Off the Record Confronts Our Understanding of Objectivity

From the jump, Off the Record refuses claims of neutrality. Foregrounding the tradition of artists speaking truth to institutional power, the Guggenheim exhibition confronts the so-called “objective” nature of cultural and governmental systems by unearthing their deeply biased natures. Works by contemporary artists from the museum’s collection form an assemblage of radical, visual strategies, remixing and blurring photographs, newspapers, FBI files, children’s coloring books, and other media. 

Sarah Charlesworth
Herald Tribune: November 1977
1977 (printed 2008)
26 chromogenic prints
23 1/2 x 16 1/2 inches (59.7 x 41.9 cm) each
Solomon R. Guggenheim Museum, New York Purchased with funds contributed by the Photography Committee, 2008
2008.50
© 1977 Sarah Charlesworth

From the Modern History series

The politics and poetics of these works are organized into three curatorial groupings: “Undermining Objectivity,” “Shaping Culture and History,” and “Scribbling Against the State.” Apropos to the speculative framing of the exhibition, these are porous categories that stimulate further exploration, as opposed to rigid barriers. Fittingly, the open-walled gallery design features dispersed interpretive texts, which introduce these themes while refraining from designating strict separations. 

“Undermining Objectivity” opens with Sarah Charlesworth’s “Herald Tribune: November 1977” (1977, printed 2008), in which the artist white-outs the newspaper’s text en masse, ultimately spotlighting its photographic focus on white masculinity, war, and devastation. (Charlesworth emerged among the Pictures Generation of the 1970s, as part of a cluster of artists who investigated and exposed the implications of mass media strategies.) 

“Shaping Culture and History” frames Lorna Simpson’s black-and-white diptych, “Flipside” (1991). Images of a Black woman and an African mask sit side by side above the following text: “the neighbors were suspicious of her hairstyle.” Both photographic subjects, objectified in some way by Western art, face away from the camera, and with that, refusing the white gaze. 

Leslie Hewitt, Riffs on Real Time (3 of 10) (2006–09), Chromogenic print, 30 x 24 inches, edition 5/5 (© Leslie Hewitt)

Three collages from Leslie Hewitt’s 10-part series, “Riffs on Real Time” (2006 — 2009) are spread across a free-floating wall at the center of the gallery. Collaging personal documents and photographs with widely circulated images from Ebony and Jet magazines, Hewitt merges the individual with the collective. Meanwhile, the use of domestic flooring as a background underscores the everyday intricacy of record-keeping, reminding us archives can be both institutional and mundane. 

“Scribbling Against the State” frames annotating and coloring as an aesthetic and political gesture.

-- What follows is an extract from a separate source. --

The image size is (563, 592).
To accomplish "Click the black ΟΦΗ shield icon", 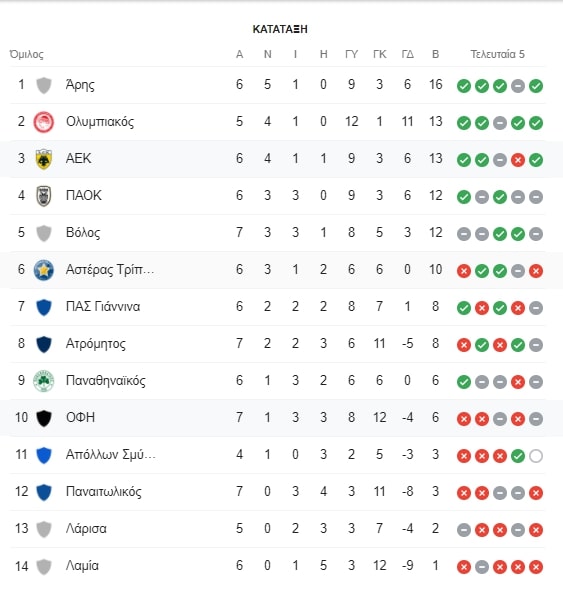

Sable Elyse Smith’s “Coloring Book” (2018), for example, reveals how something as seemingly innocuous as children’s coloring books can become a medium for normalizing carceral logics through benign imagery of the criminal justice system.  Likewise, Sadie Barnette’s embellishments on her Black Panther father’s FBI files,  in bright pink and inky black spray paint, focus our attention on state surveillance practices that have long aimed to quell liberation movements. 

Sadie Barnette, “My Father’s FBI File; Government Employees Installation” (2017), five archival pigment prints, 22 x 17 in. (55.9 x 43.2 cm), edition 3/5 (© Sadie Barnette. Photo: Courtesy Fort Gansevoort)

In our (post)Trump era, combating “fake news” and “alternative facts” remains essential to resisting state surveillance and media propaganda. As the works on display remind us, there is no such thing as neutrality under the white gaze. 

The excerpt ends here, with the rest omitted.